Finding, perhaps, that the conversation at the capital was not very congenial to his taste, he seems to have hurried on to Blois, a town then noted for the purity with which its inhabitants spoke the French language, and where he had determined to make his temporary abode. His only record of his first impressions of Paris is a casual criticism of “ye King’s Statue that is lately set up in the Place Vendome.” He visited, however, both Versailles and Fontainebleau, and the preference which he gives to the latter (in a letter to Congreve) is interesting, as anticipating that taste for natural as opposed to artificial beauty which he afterwards expressed in the Spectator.

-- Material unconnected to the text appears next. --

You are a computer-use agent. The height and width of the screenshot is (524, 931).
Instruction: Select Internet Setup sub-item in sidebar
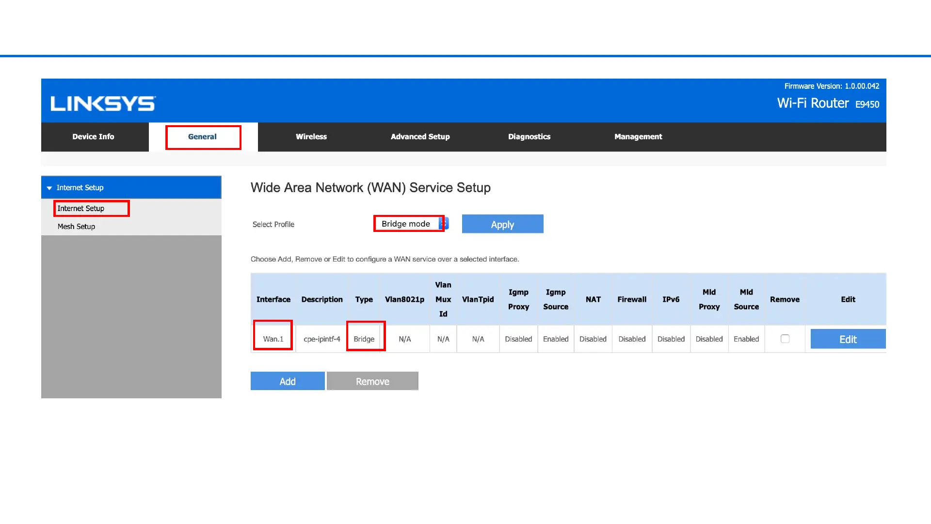pyautogui.click(x=81, y=209)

“I don’t believe, as good a poet as you are, that you can make finer Lanskips than those about the King’s houses, or with all yor descriptions build a more magnificent palace than Versailles. I am, however, so singular as to prefer Fontainebleau to the rest. It is situated among rocks and woods that give you a fine variety of Savage prospects. The King has Humoured the Genius of the place, and only made of so much art as is necessary to Help and regulate Nature, without reforming her too much. The Cascades seem to break through the Clefts and Cracks of Rocks that are covered over with Moss, and look as if they were piled upon one another by Accident. There is an artificial wildness in the Meadows, Walks, and Canals, and ye Garden, instead of a Wall, is Fenced on the Lower End by a Natural Mound of Rock-work that strikes the eye very agreeably. For my part, I think there is something more charming in these rude heaps of Stone than in so many Statues, and wou’d as soon see a River winding through Woods and Meadows as when it is tossed up in such a variety of figures at Versailles.”[10]

Here and there, too, his correspondence exhibits traces of that delicate vein of ridicule in which he is without a rival, as in the following inimitable description of Le Brun’s paintings at Versailles:

“The painter has represented his most Xtian Majesty under ye figure of Jupiter throwing thunderbolts all about the ceiling, and striking terror into ye Danube and Rhine, that lie astonished and blasted a little above the Cornice.”